Addressing the problem of overfitting – Part 1

Addressing Overfitting

Photo by Joshua Sukoff on Unsplash
Photo by Joshua Sukoff on Unsplash

Overfitting happens almost every time when we’re building Machine Learning models, especially with tree-based models such as decision trees. It is not possible to completely avoid the problem of overfitting. However, we can try out some standard techniques to mitigate overfitting. There are several such techniques to discuss. They cannot be completed in one post. So, I’ve decided to discuss them one by one. This is part 1 in which we discuss how to mitigate overfitting with k-fold cross-validation. This part also makes the foundation for discussing other techniques.

It should be our ultimate goal to build a model that performs well on unseen data (test data) as well as on training data. This kind of model is just perfect. On the other hand, when your model overfits the data, it will give a much higher performance score (e.g. 100% accuracy) on training data and a lower performance score on unseen data (test data). In this case, it fails to generalize for new unseen data (test data). When this happens, the model tries to memorize the noise in training data instead of trying to learn important patterns in the data. This is equal to the real-life situation in which a student is trying to face the final exam by memorizing the answers of the practice exams instead of applying the knowledge got from the practice exams. The student will not be able to score well on the final exam!

Training without k-fold cross-validation

We’ll build a decision tree classification model on a dataset called "heart_disease.csv" without doing k-fold cross-validation. Then, we get the train and test accuracy scores with the confusion matrix. By looking at those outputs, we can decide whether the model is Overfitting or not.

(Image by author)
(Image by author)

This time, our model is clearly overfitting. How do we decide that? The model performs really well on the training set (100% train accuracy!) and does not perform well on test data (only 71% accuracy).

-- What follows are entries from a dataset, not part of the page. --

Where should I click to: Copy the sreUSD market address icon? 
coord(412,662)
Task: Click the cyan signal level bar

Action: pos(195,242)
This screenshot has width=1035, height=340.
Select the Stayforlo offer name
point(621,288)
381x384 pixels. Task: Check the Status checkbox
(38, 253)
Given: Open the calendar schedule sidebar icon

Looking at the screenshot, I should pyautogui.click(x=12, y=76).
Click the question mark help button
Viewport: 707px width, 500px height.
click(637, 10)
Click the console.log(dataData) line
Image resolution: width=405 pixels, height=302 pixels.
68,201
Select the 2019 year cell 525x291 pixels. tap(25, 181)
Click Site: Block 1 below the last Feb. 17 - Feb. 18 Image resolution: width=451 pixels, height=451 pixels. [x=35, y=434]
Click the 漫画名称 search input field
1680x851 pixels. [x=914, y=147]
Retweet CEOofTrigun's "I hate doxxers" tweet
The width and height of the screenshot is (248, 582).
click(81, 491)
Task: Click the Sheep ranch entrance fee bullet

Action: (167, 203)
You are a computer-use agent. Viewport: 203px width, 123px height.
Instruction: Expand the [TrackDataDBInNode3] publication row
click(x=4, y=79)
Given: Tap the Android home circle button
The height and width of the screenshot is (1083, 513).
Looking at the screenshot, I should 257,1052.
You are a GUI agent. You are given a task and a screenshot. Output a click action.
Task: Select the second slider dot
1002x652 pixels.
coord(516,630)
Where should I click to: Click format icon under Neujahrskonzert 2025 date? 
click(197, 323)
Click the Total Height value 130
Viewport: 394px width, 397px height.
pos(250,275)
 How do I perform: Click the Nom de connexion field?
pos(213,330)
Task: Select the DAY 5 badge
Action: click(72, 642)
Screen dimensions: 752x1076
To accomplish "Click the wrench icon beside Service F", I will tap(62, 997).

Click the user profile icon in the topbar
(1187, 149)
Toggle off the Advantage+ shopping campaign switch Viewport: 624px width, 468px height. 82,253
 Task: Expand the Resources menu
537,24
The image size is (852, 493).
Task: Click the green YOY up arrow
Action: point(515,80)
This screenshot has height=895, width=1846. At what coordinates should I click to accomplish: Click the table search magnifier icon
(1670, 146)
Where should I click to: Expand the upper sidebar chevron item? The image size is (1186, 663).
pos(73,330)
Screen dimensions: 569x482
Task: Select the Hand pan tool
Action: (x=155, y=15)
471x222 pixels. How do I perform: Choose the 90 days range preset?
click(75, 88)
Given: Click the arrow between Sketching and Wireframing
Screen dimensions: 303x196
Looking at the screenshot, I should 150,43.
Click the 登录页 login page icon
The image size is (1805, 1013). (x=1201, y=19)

Training with k-fold cross-validation

Now, we’ll train the same decision tree model, but this time, with k-fold cross-validation.

(Image by author)
(Image by author)

This time, our model may still be overfitting. However, the accuracy (actually the test accuracy) has been increased by 6%.

The insights

Actually, k-fold cross-validation does not mitigate overfitting by itself. However, it helps us to detect plenty of options (we have room to increase the model’s accuracy) to mitigate overfitting. When combing k-fold cross-validation with a hyperparameter tuning technique like Grid Search, we can definitely mitigate overfitting. For tree-based models like decision trees, there are special techniques that can mitigate overfitting. Several such techniques are: Pre-pruning, Post-pruning and Creating ensembles. If you want to learn them in detail, read my article:

4 Useful techniques that can mitigate overfitting in decision trees

The reason why the accuracy score has been increased by 6% after applying k-fold cross-validation is that the cross-validation procedure has averaged out 10 sets of accuracy scores by splitting the dataset into 10 different folds (specified as cv=10). In this way, the model sees different types of instances (data points) at each training stage. Therefore, the model has much different data to learn new patterns. So, it will generalize well for new unseen data (test data). That’s why we’ve seen an increase in the accuracy score.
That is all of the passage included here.